Third, there was a conflict between Anne Hutchinson’s mystical version of Calvinism and that preached by the New England ministers.  Protestantism always had the “antinomian” possibility to confront and criticize, or annul, earthly laws and institutions because it posited an unmediated relation between the individual conscience and Christ, a potential expressed in the revolutionary demands of the fourteenth-century Lollards. [vii]  Radical religion, often mystical in character, as practiced by insurgent lower classes in England and Europe had been, and would continue to be, a source of personal strength and legitimacy for revolutionary activity.  Harvard College, founded partly in the wake of the Antinomian controversy, was expected to circumscribe the wandering Puritan imagination. [viii]  Class-conscious New England clerics, aware of this subversive potential, had adapted the Calvinist doctrine of “free Grace” which Anne Hutchinson wanted restored, to a modified Covenant of Works. A godly life, as defined and recognized only by the elite, was either the authoritative evidence of sainthood, or was required as a necessary “preparation” for the reception of Grace.  Thus, the colonial upper-classes reimposed themselves, their institutions, and their interpretations of Scripture between the individual and God, excluding potential radical elements and impulses.  Anne Hutchinson’s mystical subjectivism would have demolished the cultural hegemony of the Winthrop faction as her detractors clearly understood.  The Hutchinsonian menace was no mere “scare.”  As Thomas Weld wrote, “after our Sermons were ended at our publike lectures, you might have seen a halfe a dozen Pistols discharged at the face of the Preacher, (I meane) so many objections made by the opinionists in the open Assembly against our doctrine delivered, if it suited their fancies.”[ix]
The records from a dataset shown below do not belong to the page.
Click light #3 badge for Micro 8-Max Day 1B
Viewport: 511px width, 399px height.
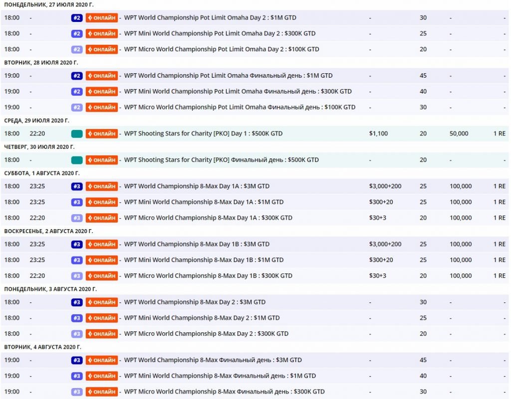pyautogui.click(x=76, y=276)
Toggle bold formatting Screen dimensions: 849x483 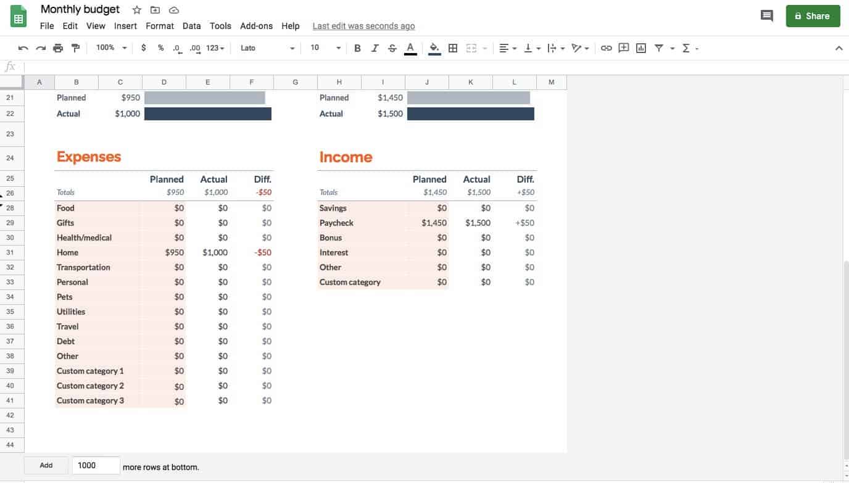[357, 48]
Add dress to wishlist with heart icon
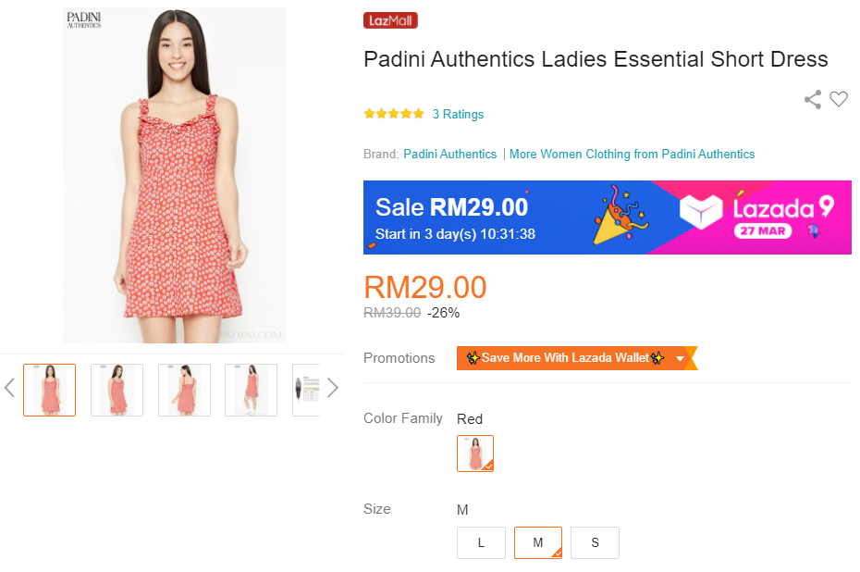The height and width of the screenshot is (572, 860). click(839, 100)
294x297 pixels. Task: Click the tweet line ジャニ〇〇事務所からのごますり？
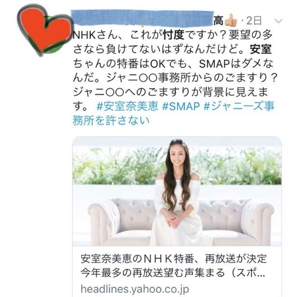[175, 78]
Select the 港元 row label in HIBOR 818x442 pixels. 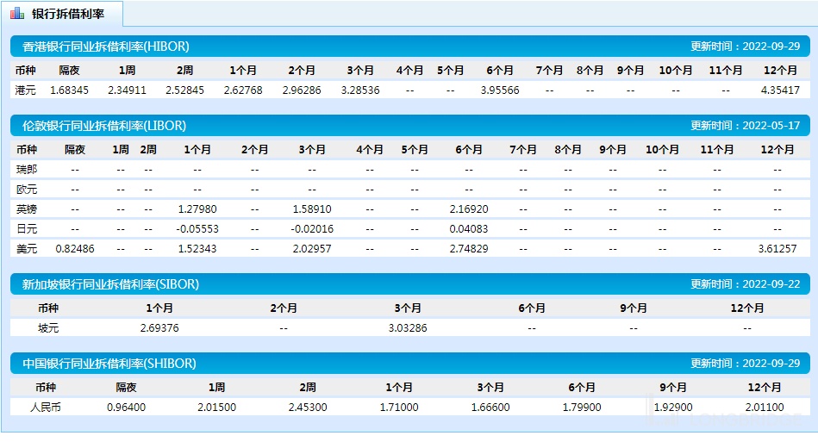click(x=26, y=90)
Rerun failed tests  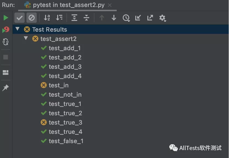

The same fears would be expressed in Nathaniel Hawthorne’s writing, for instance in the fantastic carnival scene of The Marble Faun (1859), as a gigantic red-garbed Titaness appears to discharge her pistol into the face of the genteel sculptor Kenyon.  Though Anne Hutchinson was irreproachably virtuous, her ideology was subversive, and there was a pre-existent constituency for it, as Philip Gura has shown, larger than anyone had thought. [x] Thus, Massachusetts Bay Colony’s leaders, uncertain of their legitimacy and requiring stability to survive as a new settlement in a hostile environment, could not have tolerated this rival religion nor its charismatic woman “minister” any more than their contemporaries in Civil War England welcomed other prophets, male and female alike.  But what is the function of gender in this controversy?  Phyllis Mack has explained:

“The combination of her despised status and her ecstatic, yet authoritative behavior made the female prophet a perfect symbol of a world turned upside down.  Even more strikingly than the male ‘mechanick preacher’, she represents a spiritual and political authority which was inappropriate, even monstrous, by conventional standards, but conforming to more profound and more radical vision of human equality, on earth and in heaven.”[xi]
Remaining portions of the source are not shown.